● Problem
For this exercise, return only the lines in the records below from the one holding "Instruction: Click the Animations text label" through the one holding "This screenshot has height=472, width=872.", including both, exactly as they appear and without pictures.

[[ Material for this exercise open ]]

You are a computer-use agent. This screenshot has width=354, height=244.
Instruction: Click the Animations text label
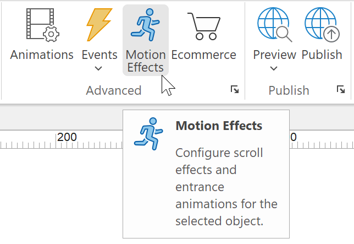pyautogui.click(x=42, y=55)
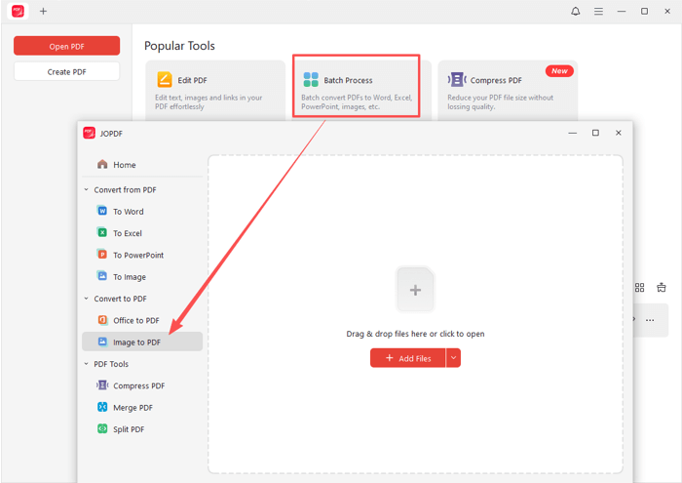Click the notification bell icon
The image size is (682, 483).
tap(575, 11)
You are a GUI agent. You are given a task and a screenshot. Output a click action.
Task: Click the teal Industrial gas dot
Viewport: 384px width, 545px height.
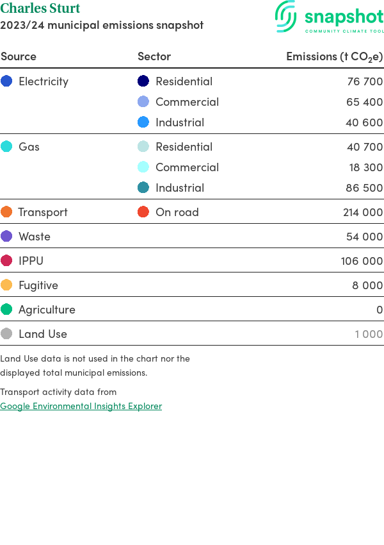[x=143, y=188]
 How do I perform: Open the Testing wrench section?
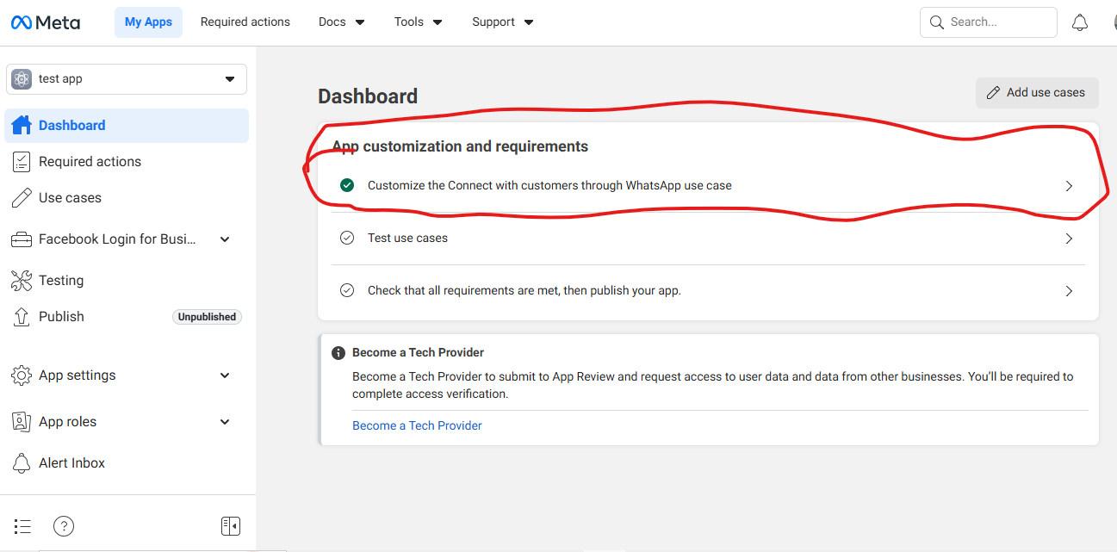(x=21, y=280)
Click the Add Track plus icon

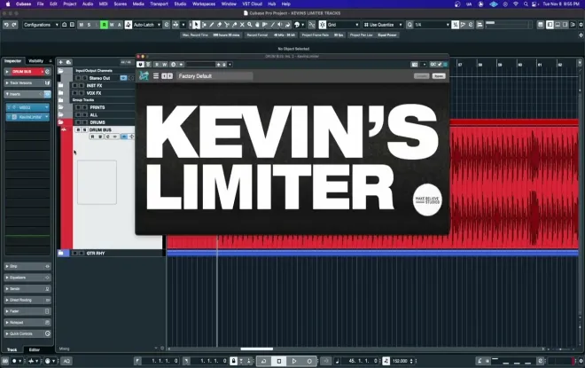tap(62, 62)
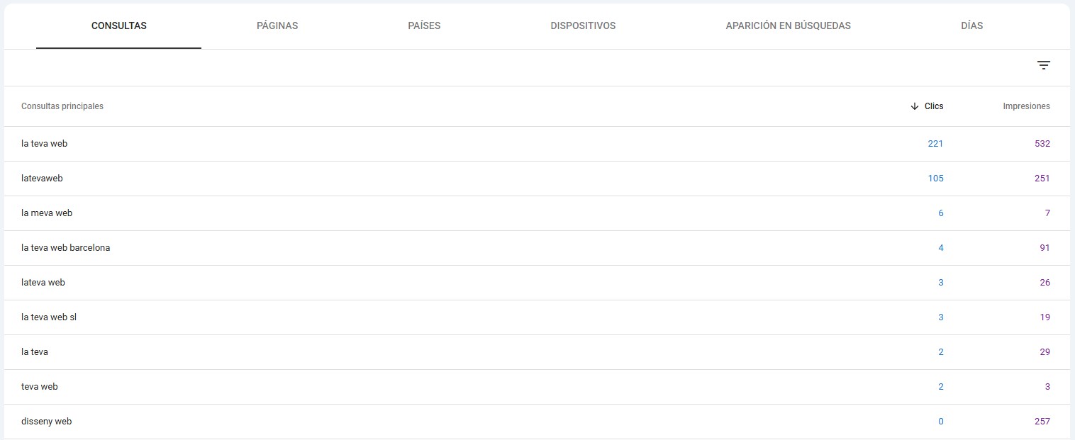Switch to the Consultas tab
Viewport: 1075px width, 440px height.
coord(119,26)
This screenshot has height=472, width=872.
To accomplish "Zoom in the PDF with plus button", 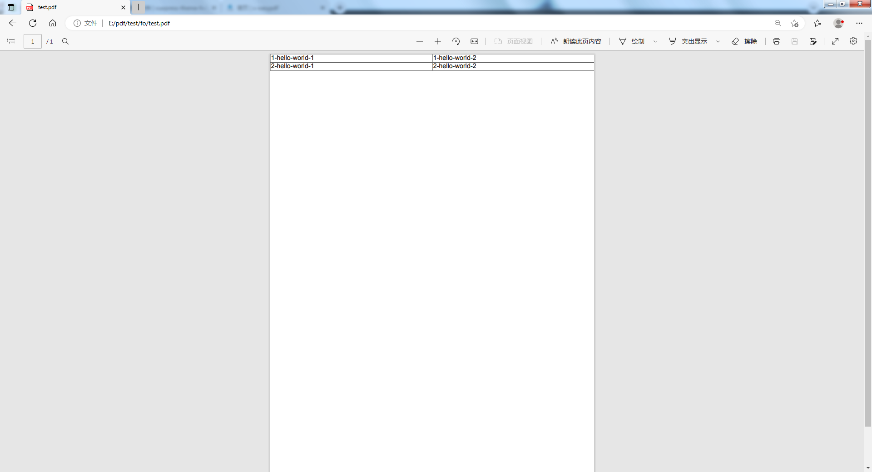I will coord(437,41).
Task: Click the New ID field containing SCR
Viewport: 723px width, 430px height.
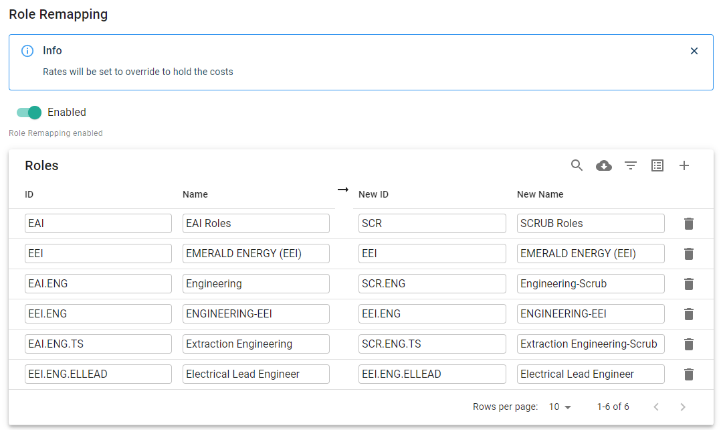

[[ Material for this exercise closed ]]

● The completed task
Instruction: Click the Animations text label
pyautogui.click(x=42, y=55)
Click the notification bell icon
The image size is (682, 483).
tap(575, 11)
You are a GUI agent. You are given a task and a screenshot. Output a click action.
Task: Click the teal Industrial gas dot
Viewport: 384px width, 545px height.
[x=143, y=188]
 How do I perform: Open the Testing wrench section?
(x=21, y=280)
Click the Add Track plus icon

tap(62, 62)
Switch to the Consultas tab
Viewport: 1075px width, 440px height.
coord(119,26)
This screenshot has height=472, width=872.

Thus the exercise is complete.